The lack of staff and materials and poor communication between the JAVAA and other divisions of the CEE were some of the pitfalls in 2020. JAVAA is the CEE division in charge of overseeing these votes from the moment they are requested until they are counted and verified. Since 2020, this division has changed its president at least four times. Brenda Irizarry García was recently appointed on an interim basis.

Brenda Irizarry García, Interim President of the Absentee and Early Voting Administrative Board
Photo by Gabriel López Albarrán | Centro de Periodismo Investigativo

Currently, the JAVAA has a president, a secretary and five representatives, one for each political party. Each representative has a deputy staffer, except for the Movimiento Victoria Ciudadana  (MVC), which had not yet been named, the CEE confirmed.

For the general elections in November, “about 100 more officials will be needed, 20 for each party. The Commission may increase this amount, according to the need [of each party]. “Everything will depend on the number of requests for absentee voting or early voting that are received,” the CEE said in written statements.

During the 2020 elections, there were only four computers available in JAVAA, the CPI reported then. Now, there are more than 35 computers running, which according to the CEE are enough “for primary events,” but they will have to buy more for the general elections.

Although the CEE said that the eight telephones that JAVAA currently has are enough to handle the daily matters of the electoral events this year, it added that they are working on “the logistics” to meet the need for the general elections.

The CEE said it does not anticipate the use of fax to receive requests for early and absentee voting, which they believe will mostly be received through the web application. Paper applications will also be accepted. In past elections, due to the high volume, it was impossible to handle the applications that arrive via fax, the CPI reported.

“We can have five faxes spitting out paper, and if no one picks them up, what do I do,” said Nieves Cartagena, about what happened in 2020.

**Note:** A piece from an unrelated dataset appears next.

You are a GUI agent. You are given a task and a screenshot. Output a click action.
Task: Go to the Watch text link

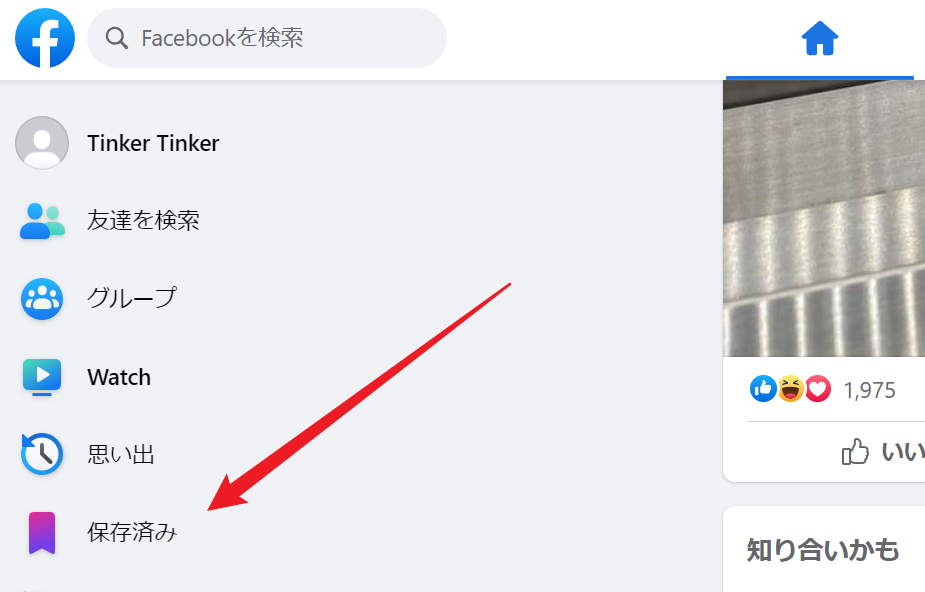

But in the 2020 elections there was also a lack of control in applications made via email. That time there were between 17,000 and 21,000 absentee and early voting requests that arrived via JAVAA email. More than a hundred emails related to early and absentee voting were not opened four years ago, the Director of OSIPE admitted to the CPI.

“In the 2024 General Elections, absentee voting applications will be received through regular mail, via e-JAVAA [electronic system], and in person at the locations determined by the Commission,” Regulations for Absentee Voting and Early Voting, approved last February 9, state. Absentee and early voting requests will be processed by JAVAA, while the JIP will oversee early home voting requests. Paper applications submitted at the JIP will be taken to the JAVAA office.

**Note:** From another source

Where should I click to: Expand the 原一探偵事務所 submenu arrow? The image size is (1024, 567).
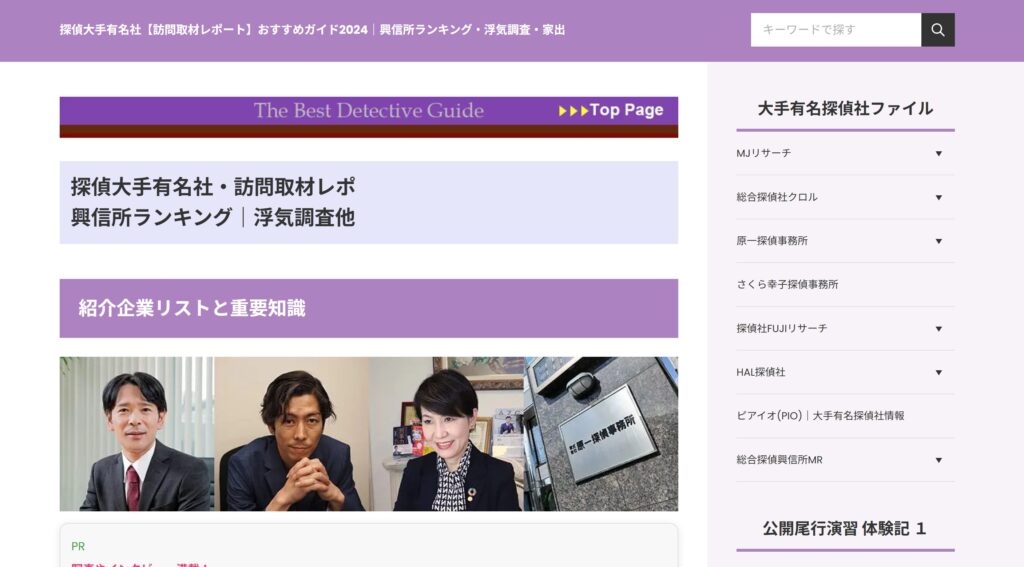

The Permanent Registration Boards have been reduced from 102 to 17. The Electoral Code requires that there be 12. The approval of the JAVAA regulations and procedure manuals were on the President’s Office desk since April 2023, Padilla Rivera said. She said they were not signed due to the uncertainty that an amendment to the Electoral Code would make them obsolete. The manuals, which more precisely establish the evaluation processes and standards for applications, voting and counting of these votes, have not yet been approved, confirmed the Electoral Commissioner of the MVC, Lillian Aponte.